After Muddy gives a big "THANKS ADAM" and Adam apologizes, it's a little late so we head back to the Poole Plantation for breakfast and to rest up for an afternoon hunt. We're piddling around and getting ready to eat and we hear gobbling from the hill across the road. Muddy looks like a drug sniffing dog that  just found 12 kilos of illegal white powder. He grabs my backpack and blind and says "GET YOUR BOW" and takes off in one of his long-stride trots UP HILL and runs the breath out of me for what I swear was three miles.  We got to the end of the fence line and for the first time in my life, I got to see a nice sized turkey in full strut. Muddy said he probably had a hen in the woods so he calls and calls and calls. I've got an arrow nocked and we just wait it out. That bird was actually so majestic looking all blown up and strutting around at the edge of the woods. We were listening to him and then nothing. No sounds, we peeked around the trees and he was gone.  I guess he figured we weren't the real deal so he left us to finish his courtship behind the tree line. I was still on cloud nine just from seeing this bird that I wasn't even upset that he didn't come to us. I was just thankful that the walk back to the house was all DOWNHILL!  

So, we ate and sat around and Chief1941 and dpoole decided to take the opportunity to tell choctawlb's son Alex and myself about Walt. Walt is the ghost that lives in the house that Alex and I were staying in that night.  We laughed it off and I said I'd make sure all the doors were locked.  Yep, I laid awake most of the night listening to Alex snore from across the hallway and hearing every creek and noise you could imagine.  Thank God for an alarm clock going off.  I got up and while I'm in the bathroom getting dressed, I hear dpoole "Alex, you up yet? Time to get up" then "Am I gonna have to go get a glass of cold water?"  Dpoole was serious so I put the lacing of my boots in high gear and like a private reporting for boot camp, I made sure I was ready, at attention, with bow in hand in record time.  While we're standing around, Dpoole decides to ask me how many doors there are to the house. I said "TWO"  and he then shows me the third door, that I didn't lock and apparently that's the door that Walt uses to enter so he can haunt and taunt his sleeping victims.     

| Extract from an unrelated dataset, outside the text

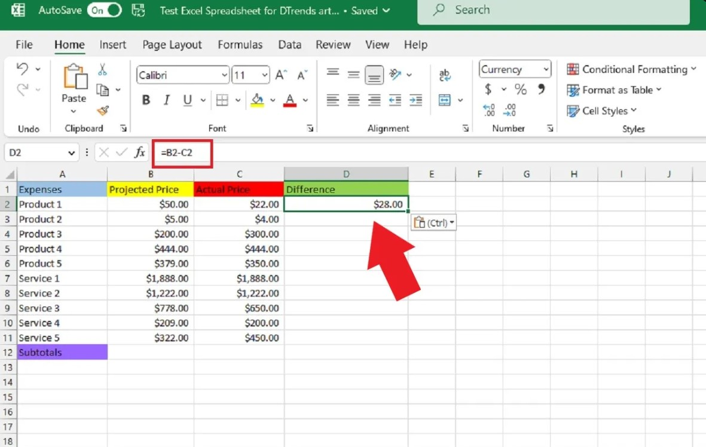This screenshot has width=706, height=447.
Task: Toggle Bold formatting
Action: (146, 100)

Muddy showed up and we all put our game face on even though you could smell the storm coming. Muddy, Alex and myself all set out to a different field and found a new turkey to entice. There the three of us sat, for about two hours, competing for the affections of a fairly young male, with a REAL hen on the other side of the field. The thunder started and our target decided that we just weren't woman enough for him so he took off to the other side of the field after the REAL hen. 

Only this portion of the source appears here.